By Peter Caranicas Mar 9, 2007, 3:51 GMT
Gamers' hearts, minds and wallets... REUTERS/Eric Miller
Many of the 12,500-plus enthusiastic gamers attending the Game Developers Conference this week in San Francisco listened raptly to successive keynote addresses – one on Wednesday, the other on Thursday – by executives of two of the three video game giants, Sony and Nintendo.
First up was Phil Harrison, President, Worldwide Studios, Sony Computer Entertainment. He unveiled “Home,” an online user community for PS3 players that allows them to create their own avatar, with custom facial features and clothing, as well as the virtual world he or she lives in. Think video games meet MySpace.
In this fantasy environment, downloadable free from the Playstation Store, players will create their own “apartments,” play movies (well, movie trailers at first) for their invited “friends,” and show off the trophies they’ve gotten for their gaming prowess. Many of the building blocks they use to create their spaces are free, but some are “premium” items, presumably to the benefit of Sony’s bottom line.
Sony also unveiled a new PS3 game, LittleBigPlanet, developed by Media Molecule, creator of Ragdoll Kung-Fu. The physics-and-natural-materials-based game drew gasps and applause from the assembled crowd, which was transfixed by its whimsical nature, the way its adorable characters interact with their surroundings, and its ability to encourage collaboration and sharing among multiple players. Trial versions will start this fall and a full version will follow in early 2008.
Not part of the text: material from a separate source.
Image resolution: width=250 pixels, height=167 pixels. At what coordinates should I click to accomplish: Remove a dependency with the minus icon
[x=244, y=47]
The next day’s keynote belonged to Shigeru Miyamoto, Senior Managing Director and General Manager of Nintendo’s Entertainment Analysis and Development Division – dubbed “the Spielberg of video games” by Time magazine, and a hero to a generation of mostly males who grew up playing the popular Donkey Kong, Mario and Zelda games.
Miyamoto didn’t unveil any mind-blowing new games, but focused on the creative vision that has driven his and Nintendo’s success over the years, leading up to the introduction late last year of the “revolutionary” Wii platform. Nintendo thrives in a culture of challenge and risk, he said, but “none of our risks has ever rivaled the risk we took in designing Wii.”
Everyone at Nintendo was nervous about how Wii, a system based on players’ natural motion rather than button pushing, would be accepted by a world entrenched in traditional ways. Those fears dissipated at last spring’s E3 show when “long lines and happy faces” materialized at Nintendo’s booth.
The third video-game giant – Microsoft, developer of the Xbox 360 platform – was missing in action at the Game Developers Conference. Was the colossus of Seattle sleeping? That’s hardly likely. It was probably just waiting in the wings, hatching up its next move in the video games industry’s perpetual game of leapfrog.